* start TASK MATERIAL *

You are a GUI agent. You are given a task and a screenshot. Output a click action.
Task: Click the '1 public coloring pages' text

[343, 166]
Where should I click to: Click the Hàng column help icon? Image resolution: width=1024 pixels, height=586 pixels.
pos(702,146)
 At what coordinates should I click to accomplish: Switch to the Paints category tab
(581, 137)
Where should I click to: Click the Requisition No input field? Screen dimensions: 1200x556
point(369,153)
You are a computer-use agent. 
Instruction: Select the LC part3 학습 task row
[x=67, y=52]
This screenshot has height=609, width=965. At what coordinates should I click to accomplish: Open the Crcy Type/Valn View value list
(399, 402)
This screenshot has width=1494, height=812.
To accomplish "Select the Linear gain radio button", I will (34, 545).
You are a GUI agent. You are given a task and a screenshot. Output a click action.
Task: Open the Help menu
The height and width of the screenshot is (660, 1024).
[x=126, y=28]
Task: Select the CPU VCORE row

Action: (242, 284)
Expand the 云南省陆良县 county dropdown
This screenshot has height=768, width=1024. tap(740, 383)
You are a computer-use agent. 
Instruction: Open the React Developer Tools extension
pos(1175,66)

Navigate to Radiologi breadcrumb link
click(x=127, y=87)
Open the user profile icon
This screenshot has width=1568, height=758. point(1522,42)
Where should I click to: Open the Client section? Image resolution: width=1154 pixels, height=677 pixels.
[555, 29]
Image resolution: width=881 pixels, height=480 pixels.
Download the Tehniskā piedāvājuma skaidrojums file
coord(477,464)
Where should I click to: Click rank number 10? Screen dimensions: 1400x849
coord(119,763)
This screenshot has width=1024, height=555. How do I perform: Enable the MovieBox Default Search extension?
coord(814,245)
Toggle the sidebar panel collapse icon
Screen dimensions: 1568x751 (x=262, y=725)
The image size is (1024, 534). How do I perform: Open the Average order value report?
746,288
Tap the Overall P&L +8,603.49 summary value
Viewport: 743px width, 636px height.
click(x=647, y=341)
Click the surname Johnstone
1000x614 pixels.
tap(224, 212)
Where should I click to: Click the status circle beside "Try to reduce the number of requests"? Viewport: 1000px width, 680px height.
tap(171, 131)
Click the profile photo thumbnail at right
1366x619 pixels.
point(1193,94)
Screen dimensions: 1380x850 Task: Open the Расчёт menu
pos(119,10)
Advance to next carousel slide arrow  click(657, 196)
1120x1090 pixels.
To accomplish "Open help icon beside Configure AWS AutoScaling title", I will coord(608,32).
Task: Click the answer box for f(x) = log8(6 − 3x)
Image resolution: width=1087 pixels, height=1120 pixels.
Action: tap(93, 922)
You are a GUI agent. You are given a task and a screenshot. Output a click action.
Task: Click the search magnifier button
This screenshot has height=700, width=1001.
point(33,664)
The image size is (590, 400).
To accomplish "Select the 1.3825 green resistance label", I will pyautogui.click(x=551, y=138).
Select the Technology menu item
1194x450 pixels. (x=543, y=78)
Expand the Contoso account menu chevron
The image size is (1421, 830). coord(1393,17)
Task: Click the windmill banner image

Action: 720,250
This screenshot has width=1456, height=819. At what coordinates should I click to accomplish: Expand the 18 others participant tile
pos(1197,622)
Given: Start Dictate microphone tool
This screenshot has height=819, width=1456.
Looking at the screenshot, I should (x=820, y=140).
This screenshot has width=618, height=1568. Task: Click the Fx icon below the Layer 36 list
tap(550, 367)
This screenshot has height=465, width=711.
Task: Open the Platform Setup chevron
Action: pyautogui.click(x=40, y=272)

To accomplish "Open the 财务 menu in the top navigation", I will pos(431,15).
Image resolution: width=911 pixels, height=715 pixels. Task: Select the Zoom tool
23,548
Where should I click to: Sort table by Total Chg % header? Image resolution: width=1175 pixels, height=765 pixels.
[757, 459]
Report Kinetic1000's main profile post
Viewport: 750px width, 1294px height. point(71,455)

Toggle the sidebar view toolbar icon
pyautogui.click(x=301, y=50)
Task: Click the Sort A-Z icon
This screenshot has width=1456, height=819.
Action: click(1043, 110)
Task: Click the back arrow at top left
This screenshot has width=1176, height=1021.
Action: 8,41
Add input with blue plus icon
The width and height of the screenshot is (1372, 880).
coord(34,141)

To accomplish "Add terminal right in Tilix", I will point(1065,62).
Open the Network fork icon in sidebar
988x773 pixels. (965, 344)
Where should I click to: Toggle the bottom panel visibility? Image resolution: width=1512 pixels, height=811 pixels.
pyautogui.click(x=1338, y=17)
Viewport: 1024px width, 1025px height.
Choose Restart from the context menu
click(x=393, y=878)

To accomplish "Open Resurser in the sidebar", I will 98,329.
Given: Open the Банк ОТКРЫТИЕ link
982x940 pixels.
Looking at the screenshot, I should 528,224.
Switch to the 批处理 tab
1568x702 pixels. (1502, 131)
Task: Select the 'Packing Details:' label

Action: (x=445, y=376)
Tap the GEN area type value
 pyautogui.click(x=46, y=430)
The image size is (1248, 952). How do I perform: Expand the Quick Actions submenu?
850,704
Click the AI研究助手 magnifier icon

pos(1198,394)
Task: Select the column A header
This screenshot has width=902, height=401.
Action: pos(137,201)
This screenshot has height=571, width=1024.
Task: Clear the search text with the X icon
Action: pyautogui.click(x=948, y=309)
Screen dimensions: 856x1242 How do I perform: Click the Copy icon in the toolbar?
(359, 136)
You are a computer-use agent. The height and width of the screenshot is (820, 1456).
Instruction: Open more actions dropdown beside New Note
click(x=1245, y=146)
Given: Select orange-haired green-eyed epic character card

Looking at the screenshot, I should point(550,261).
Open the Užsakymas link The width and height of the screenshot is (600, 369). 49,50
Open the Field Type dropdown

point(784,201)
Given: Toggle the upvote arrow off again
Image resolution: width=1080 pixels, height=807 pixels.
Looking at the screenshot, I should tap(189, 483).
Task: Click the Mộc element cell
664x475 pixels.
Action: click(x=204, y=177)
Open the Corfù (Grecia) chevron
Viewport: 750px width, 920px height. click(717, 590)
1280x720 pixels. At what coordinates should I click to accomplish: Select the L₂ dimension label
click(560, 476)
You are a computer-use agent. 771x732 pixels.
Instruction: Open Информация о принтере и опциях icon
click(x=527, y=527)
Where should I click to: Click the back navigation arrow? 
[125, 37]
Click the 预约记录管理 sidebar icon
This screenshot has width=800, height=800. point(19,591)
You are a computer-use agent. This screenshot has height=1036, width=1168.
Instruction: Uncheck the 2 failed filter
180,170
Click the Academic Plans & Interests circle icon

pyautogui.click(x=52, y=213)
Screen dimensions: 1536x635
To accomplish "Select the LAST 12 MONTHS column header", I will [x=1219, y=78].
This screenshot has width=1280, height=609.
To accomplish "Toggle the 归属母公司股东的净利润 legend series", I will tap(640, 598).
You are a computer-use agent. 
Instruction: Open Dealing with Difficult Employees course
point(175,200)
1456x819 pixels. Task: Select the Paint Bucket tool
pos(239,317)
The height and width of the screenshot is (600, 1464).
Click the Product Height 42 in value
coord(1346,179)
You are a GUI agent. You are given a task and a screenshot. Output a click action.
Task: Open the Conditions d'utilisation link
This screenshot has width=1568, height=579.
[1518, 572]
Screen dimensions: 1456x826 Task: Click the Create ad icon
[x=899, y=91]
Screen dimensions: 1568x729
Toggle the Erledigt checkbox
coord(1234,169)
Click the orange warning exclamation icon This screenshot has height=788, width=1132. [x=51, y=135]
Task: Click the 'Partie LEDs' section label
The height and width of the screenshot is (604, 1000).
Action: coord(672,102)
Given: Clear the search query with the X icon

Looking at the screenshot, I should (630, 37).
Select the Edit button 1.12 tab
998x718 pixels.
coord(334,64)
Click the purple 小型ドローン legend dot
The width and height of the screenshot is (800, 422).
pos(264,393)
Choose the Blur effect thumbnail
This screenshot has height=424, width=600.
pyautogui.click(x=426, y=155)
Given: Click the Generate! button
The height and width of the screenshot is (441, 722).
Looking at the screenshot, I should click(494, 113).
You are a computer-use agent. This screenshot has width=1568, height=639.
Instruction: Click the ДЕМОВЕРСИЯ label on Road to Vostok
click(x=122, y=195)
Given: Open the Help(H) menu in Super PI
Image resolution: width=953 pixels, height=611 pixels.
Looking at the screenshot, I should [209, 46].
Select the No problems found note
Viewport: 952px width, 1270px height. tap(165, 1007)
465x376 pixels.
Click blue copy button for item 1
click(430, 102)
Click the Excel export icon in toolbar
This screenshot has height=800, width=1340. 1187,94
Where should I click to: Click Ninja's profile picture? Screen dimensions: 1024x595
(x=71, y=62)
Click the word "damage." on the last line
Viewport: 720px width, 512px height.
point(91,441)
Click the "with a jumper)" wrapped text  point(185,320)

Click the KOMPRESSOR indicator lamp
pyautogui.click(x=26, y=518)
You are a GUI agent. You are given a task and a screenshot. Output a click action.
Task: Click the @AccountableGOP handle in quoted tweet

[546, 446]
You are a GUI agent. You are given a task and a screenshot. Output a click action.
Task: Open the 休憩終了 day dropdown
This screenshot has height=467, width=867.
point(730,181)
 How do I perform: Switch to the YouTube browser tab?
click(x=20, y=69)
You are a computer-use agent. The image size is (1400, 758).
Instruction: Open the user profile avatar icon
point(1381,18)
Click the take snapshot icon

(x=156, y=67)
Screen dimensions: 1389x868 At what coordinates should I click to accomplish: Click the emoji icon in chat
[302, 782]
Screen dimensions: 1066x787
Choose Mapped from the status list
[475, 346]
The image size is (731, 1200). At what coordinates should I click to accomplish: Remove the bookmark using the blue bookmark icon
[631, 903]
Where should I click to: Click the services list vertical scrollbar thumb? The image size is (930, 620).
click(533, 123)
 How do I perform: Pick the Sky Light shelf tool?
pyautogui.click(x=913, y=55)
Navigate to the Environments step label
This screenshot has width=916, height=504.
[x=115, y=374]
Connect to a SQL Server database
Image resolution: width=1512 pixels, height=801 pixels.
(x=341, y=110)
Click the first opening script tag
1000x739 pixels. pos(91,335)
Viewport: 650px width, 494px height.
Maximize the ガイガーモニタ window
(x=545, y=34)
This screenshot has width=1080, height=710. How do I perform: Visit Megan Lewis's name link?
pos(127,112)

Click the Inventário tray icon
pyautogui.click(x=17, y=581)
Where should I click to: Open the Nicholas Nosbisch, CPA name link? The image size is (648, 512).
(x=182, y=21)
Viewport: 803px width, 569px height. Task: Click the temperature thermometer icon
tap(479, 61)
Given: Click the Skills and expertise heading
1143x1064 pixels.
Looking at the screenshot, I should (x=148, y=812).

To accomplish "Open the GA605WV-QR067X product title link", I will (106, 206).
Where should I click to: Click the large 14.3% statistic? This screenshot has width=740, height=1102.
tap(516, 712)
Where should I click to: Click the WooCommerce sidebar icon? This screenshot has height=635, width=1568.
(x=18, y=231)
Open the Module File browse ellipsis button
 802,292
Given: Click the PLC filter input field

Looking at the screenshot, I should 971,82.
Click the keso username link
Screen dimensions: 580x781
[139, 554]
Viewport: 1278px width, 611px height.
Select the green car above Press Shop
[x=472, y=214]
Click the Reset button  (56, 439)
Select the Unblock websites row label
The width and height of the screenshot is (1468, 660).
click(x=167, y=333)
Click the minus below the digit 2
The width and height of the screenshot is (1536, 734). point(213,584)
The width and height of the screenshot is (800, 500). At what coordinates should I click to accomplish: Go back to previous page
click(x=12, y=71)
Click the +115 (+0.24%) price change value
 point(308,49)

* end TASK MATERIAL *

• _GOAL OF THE EXERCISE_: Copy the items above verbatim, starting with the line containing "Connect to a SQL Server database" and ending with the line containing "(x=182, y=21)", both lines included.

• _TASK OUTPUT_:
Connect to a SQL Server database
Image resolution: width=1512 pixels, height=801 pixels.
(x=341, y=110)
Click the first opening script tag
1000x739 pixels. pos(91,335)
Viewport: 650px width, 494px height.
Maximize the ガイガーモニタ window
(x=545, y=34)
This screenshot has width=1080, height=710. How do I perform: Visit Megan Lewis's name link?
pos(127,112)

Click the Inventário tray icon
pyautogui.click(x=17, y=581)
Where should I click to: Open the Nicholas Nosbisch, CPA name link? The image size is (648, 512).
(x=182, y=21)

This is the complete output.